McKinley Morganfield (1915 1983), aka "Muddy Waters," grew up and worked as a sharecropper on the Stovall Plantation on the outskirts of Clarksdale, Mississippi. He learned to play guitar and harmonica as a child and was influenced by the styles of Robert Johnson, Charley Patton and Son House. His grandmother nicknamed him "Muddy" because he loved playing in the muddy waters of the nearby creek.
He bought his first acoustic guitar, a Stella, when he was 17 and began playing in local juke joints in the Delta. In 1941 Alan Lomax made the first recording of him in his house at Stovall. When Muddy heard himself, he realized he could make it as a professional bluesman.
He was well received on a tour to England and became an international star. His appearance was at the Newport Jazz Festival in 1960 enlarged his fan base. His electric blues sound melded well with the current rock scene.
Muddy Waters earned six Grammys as well as countless other honors. He died after suffering a heart attack on April 30, 1983, in Downers Grove, Illinois.

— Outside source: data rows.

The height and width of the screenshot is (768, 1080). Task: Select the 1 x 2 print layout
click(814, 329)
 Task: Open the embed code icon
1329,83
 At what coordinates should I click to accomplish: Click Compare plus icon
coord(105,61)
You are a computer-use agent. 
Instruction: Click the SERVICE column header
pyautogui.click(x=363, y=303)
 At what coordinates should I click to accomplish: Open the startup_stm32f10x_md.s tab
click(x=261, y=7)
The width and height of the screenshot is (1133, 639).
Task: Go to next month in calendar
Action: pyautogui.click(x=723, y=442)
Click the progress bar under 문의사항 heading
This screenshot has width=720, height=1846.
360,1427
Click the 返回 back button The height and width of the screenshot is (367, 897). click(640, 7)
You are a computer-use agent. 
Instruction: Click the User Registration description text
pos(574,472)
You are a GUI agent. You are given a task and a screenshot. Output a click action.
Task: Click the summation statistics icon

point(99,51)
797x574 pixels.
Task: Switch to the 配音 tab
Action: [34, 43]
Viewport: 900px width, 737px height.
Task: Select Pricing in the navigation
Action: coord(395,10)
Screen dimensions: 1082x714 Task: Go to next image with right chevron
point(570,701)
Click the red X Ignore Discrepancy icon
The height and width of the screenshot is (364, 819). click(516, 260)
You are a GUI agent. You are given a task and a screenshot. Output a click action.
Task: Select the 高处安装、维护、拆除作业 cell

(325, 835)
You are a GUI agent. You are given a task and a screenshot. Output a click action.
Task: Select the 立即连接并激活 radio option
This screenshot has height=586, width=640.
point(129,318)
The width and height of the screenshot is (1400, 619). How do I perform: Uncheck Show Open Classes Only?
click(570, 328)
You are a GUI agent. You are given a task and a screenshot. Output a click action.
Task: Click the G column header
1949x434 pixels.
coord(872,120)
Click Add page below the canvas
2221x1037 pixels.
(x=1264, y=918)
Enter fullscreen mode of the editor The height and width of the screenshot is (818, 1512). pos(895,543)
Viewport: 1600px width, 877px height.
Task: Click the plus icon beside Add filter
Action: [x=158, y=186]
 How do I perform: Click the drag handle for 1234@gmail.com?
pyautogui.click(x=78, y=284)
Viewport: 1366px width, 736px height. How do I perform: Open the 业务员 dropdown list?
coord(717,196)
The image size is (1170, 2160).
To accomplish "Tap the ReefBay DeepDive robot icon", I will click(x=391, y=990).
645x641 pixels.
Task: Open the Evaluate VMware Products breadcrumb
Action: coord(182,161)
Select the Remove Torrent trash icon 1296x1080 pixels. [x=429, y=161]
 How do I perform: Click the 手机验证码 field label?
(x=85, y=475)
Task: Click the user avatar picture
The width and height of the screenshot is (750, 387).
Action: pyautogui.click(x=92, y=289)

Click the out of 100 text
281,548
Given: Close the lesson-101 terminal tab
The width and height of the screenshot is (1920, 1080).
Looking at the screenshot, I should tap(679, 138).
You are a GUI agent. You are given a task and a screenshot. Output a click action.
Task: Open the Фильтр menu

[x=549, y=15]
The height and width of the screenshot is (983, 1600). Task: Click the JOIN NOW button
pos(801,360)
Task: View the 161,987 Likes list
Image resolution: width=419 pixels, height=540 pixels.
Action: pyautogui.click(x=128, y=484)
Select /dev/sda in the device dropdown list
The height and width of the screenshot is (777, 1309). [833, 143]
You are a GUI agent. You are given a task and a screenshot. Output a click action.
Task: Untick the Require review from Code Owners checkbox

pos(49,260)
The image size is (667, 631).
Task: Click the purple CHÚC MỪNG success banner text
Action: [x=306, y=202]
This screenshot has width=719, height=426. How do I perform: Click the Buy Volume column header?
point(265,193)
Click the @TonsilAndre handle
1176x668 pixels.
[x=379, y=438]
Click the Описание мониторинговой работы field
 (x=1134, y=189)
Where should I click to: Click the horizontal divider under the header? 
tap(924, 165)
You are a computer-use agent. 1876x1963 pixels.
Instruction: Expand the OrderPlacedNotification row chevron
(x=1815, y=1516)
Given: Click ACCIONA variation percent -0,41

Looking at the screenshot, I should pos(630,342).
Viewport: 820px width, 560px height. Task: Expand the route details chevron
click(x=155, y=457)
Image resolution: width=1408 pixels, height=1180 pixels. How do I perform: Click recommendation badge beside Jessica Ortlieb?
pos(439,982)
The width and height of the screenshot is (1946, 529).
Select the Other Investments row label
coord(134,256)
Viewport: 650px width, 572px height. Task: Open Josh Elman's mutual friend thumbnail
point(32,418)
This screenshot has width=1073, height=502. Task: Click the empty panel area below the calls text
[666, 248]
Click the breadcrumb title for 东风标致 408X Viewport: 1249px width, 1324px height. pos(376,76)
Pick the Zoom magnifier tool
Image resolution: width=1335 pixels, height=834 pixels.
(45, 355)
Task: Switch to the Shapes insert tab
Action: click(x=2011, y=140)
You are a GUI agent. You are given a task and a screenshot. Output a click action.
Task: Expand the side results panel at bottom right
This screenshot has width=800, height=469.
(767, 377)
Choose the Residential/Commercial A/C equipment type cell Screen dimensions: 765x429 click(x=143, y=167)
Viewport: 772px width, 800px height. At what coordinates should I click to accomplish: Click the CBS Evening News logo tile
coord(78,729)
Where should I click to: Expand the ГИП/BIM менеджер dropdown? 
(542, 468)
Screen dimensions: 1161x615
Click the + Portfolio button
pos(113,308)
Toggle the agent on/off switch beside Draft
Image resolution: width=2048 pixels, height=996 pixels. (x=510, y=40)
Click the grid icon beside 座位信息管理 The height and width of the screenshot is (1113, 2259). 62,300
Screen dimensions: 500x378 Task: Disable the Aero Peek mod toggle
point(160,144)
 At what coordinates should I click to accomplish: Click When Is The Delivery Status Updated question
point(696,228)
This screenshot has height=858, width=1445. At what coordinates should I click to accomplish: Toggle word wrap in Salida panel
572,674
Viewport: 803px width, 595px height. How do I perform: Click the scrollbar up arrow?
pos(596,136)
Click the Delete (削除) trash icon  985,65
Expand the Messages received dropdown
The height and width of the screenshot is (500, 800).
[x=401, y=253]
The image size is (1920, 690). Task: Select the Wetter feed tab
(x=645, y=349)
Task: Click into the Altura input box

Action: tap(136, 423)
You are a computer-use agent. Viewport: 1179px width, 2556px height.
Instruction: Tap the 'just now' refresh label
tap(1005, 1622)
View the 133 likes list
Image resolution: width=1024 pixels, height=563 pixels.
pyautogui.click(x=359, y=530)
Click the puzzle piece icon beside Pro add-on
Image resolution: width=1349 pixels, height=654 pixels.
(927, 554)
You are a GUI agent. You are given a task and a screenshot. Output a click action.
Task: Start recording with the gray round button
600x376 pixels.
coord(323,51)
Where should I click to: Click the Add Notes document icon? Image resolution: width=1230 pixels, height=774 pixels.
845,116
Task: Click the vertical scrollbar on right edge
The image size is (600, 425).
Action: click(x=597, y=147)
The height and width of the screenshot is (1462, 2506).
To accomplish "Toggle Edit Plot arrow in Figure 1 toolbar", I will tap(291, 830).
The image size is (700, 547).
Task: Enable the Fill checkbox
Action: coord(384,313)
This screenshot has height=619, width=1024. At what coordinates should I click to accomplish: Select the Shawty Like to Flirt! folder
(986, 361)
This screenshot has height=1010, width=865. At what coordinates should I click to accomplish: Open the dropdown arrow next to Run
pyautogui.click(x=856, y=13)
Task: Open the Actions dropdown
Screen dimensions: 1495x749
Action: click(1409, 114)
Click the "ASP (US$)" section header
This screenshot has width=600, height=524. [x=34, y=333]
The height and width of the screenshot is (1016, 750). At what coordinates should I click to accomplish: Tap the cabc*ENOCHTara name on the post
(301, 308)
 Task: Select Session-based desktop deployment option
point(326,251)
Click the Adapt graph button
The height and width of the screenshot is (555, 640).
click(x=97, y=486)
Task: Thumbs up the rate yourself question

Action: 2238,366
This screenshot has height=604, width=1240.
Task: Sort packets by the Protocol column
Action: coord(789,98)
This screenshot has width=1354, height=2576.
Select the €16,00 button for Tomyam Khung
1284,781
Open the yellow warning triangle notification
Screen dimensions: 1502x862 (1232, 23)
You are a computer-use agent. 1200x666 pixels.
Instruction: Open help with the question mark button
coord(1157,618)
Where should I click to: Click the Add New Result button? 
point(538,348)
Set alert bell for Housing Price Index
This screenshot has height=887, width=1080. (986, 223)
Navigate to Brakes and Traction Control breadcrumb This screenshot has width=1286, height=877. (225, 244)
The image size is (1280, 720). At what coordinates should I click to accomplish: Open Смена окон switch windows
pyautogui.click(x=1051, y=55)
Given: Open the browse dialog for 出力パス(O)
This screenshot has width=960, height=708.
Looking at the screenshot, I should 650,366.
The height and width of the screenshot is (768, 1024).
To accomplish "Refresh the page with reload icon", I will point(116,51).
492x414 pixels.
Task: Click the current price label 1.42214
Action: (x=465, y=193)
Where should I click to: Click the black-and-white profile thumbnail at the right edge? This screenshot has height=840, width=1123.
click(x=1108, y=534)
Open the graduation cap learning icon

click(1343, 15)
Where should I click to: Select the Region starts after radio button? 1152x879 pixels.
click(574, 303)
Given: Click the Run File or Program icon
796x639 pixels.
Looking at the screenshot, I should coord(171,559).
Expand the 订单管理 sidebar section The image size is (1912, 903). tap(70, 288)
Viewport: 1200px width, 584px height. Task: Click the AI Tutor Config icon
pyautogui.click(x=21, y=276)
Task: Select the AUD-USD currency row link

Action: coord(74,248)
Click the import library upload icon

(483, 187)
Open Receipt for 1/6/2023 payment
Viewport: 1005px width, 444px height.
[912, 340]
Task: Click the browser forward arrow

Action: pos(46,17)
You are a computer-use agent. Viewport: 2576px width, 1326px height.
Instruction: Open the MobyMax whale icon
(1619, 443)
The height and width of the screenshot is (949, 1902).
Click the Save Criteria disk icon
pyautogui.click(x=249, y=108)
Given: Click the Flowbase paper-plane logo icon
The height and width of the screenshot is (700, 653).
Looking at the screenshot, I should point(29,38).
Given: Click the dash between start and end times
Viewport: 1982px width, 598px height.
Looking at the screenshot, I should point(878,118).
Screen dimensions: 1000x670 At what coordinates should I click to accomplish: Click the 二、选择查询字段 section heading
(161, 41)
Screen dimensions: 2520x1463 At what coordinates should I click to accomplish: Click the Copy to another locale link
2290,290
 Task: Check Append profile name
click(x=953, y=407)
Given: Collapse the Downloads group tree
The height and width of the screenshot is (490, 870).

The remains of the cabin where Muddy Waters lived during his days as a sharecropper and tractor driver on Stovall Farms are displayed in the gallery at the Delta Blues Museum. Musicologist Alan Lomax recorded Muddy on the front porch of this shack for the Library of Congress in 1941.
Billy Gibbons of ZZ Top fame picked up some loose boards from Muddy Waters’ shack at the Stovall Plantation and had a guitar made, which he named "Muddywood" and played in concerts before donating it to the museum.